This bad faith claim arises out of an insurer’s refusal to participate in an appraisal of the insured’s property damage claim. The insurer paid for some of the loss, but refused the insured’s request for appraisal. The insurer asserted that because the request was made a year after the loss, it was not required by the policy. The insured sued for breach of contract and bad faith, alleging that the policy mandated an appraisal.
The insurer filed a Motion for Judgment on the Pleadings, arguing that the factual allegations in the complaint were insufficient to sustain a bad faith claim. The Court agreed, placing its focus on the second element of a statutory bad faith claim – that the insurer knew or disregarded its lack of a reasonable basis for denying benefits. Specifically, the Court found that the Plaintiff had failed to allege any facts to show that the insurer acted knowingly or recklessly. Merely reciting the elements of the bad faith claim, supported only by conclusory statements, is insufficient. In this respect, the Court found the insured’s complaint lacking where it merely alleged, inter alia, that the insurer placed “its interests over the interests of its insureds” and did not have “a reasonable basis for denying Plaintiff the benefits due under the policy.”

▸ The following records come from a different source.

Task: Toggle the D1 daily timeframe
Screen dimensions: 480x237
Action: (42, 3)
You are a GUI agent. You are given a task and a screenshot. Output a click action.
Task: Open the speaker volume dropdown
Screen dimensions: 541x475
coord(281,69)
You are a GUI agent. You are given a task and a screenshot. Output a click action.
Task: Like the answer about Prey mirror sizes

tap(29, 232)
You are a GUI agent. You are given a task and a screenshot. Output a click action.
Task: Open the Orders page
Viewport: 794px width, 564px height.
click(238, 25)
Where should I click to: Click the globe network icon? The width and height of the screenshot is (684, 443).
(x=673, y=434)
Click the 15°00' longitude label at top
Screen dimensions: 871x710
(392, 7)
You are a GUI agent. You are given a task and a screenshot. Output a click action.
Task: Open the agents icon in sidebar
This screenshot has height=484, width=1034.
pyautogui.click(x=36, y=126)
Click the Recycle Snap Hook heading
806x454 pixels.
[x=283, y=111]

Further, the Court refused to consider whether the insurer’s explanation for refusing appraisal was ultimately correct. Instead, the Court found that the sole issue was whether there were any facts in the complaint showing that the insurer knew or recklessly disregarded its lack of a reasonable basis for denying benefits. The correctness of the policy issue itself was an issue best explored in a breach of contract claim, not one for bad faith.
Date of Decision: March 30, 2017
Long v. Farmers New Century Ins. Co., No. 15-6724, 2017 U.S. Dist. LEXIS 47552 (E.D. Pa. Mar. 30, 2017) (Stengel, J.)